Despite the central role of VEGF and its synergistic partners in UC angiogenesis, drug development targeting VEGF has predominantly focused on oncology. The majority of mechanistic insights into the RAGE/VEGF axis are derived from diabetes-related lesions and tumors (229–231). Consequently, there is a notable gap in the comprehension of the precise mechanisms and therapeutic potential involved in targeting the RAGE/VEGF network and its associated angiogenic factors, specifically in UC. Future research should therefore explore multi-target strategies that co-regulate RAGE, specific VEGF isoforms and parallel pathways such as the Ang-2/Tie2 pathway to achieve effective vascular normalization in UC.

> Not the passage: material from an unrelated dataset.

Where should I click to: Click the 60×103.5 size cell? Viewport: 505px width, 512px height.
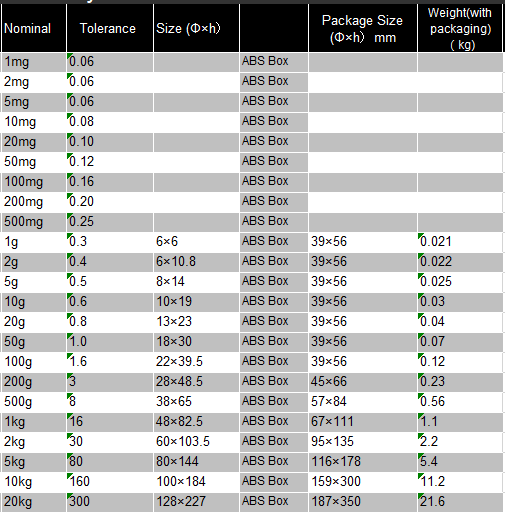[196, 442]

RAGE knockdown is safe in animal models, supporting the feasibility of developing RAGE-targeted drugs (232). However, to the best of our knowledge, no anti-RAGE drug has been approved for the treatment of UC to date. Several investigations are exploring strategies that interfere with RAGE activation, including antagonistic ligands, RAGE gene deletion or small-molecule inhibitors (120,233,234). Among these, FPS-ZM1 (77,235) binds to the V-type domain of RAGE, thereby preventing its interaction with multiple ligands such as AGEs (84,236–238), HMGB1 (84,239–241), S100B (84,242) and Aβ (243). Other RAGE antagonists or inhibitors (Table SII) (84,236–244), including azeliragon, alagebrium and Tanshinone IIA (241,243,244), have been primarily developed for other RAGE-related conditions, such as neurodegenerative disorders, diabetes, tumors and inflammatory diseases (237,245,246). As aforementioned, angiogenesis is a multifactorial process involving numerous cells, molecules and signaling pathways, all of which may serve as potential therapeutic targets in UC (21,208,210). Beyond conventional anti-inflammatory agents, such as 5-aminosalicylic acid derivatives, glucocorticoids and biologics, which indirectly modulate VEGF-mediated angiogenesis (247,248), direct anti-VEGF therapies have gained attention as potential adjunctive treatments. Representative agents include receptor tyrosine kinase inhibitors, such as axitinib and sunitinib, and monoclonal antibodies such as bevacizumab, as well as investigational compounds such as rapatinib, hesperidin and sorafenib (249–251). These agents inhibit VEGF activity, suppress new vessel formation and consequently reduce vascular density and permeability in the colonic mucosa, leading to attenuation of inflammatory responses and tissue injury (247–251). Despite these promising mechanisms, clinical outcomes of antiangiogenic drugs in UC remain suboptimal, and further preclinical and clinical studies are warranted to validate their efficacy and safety.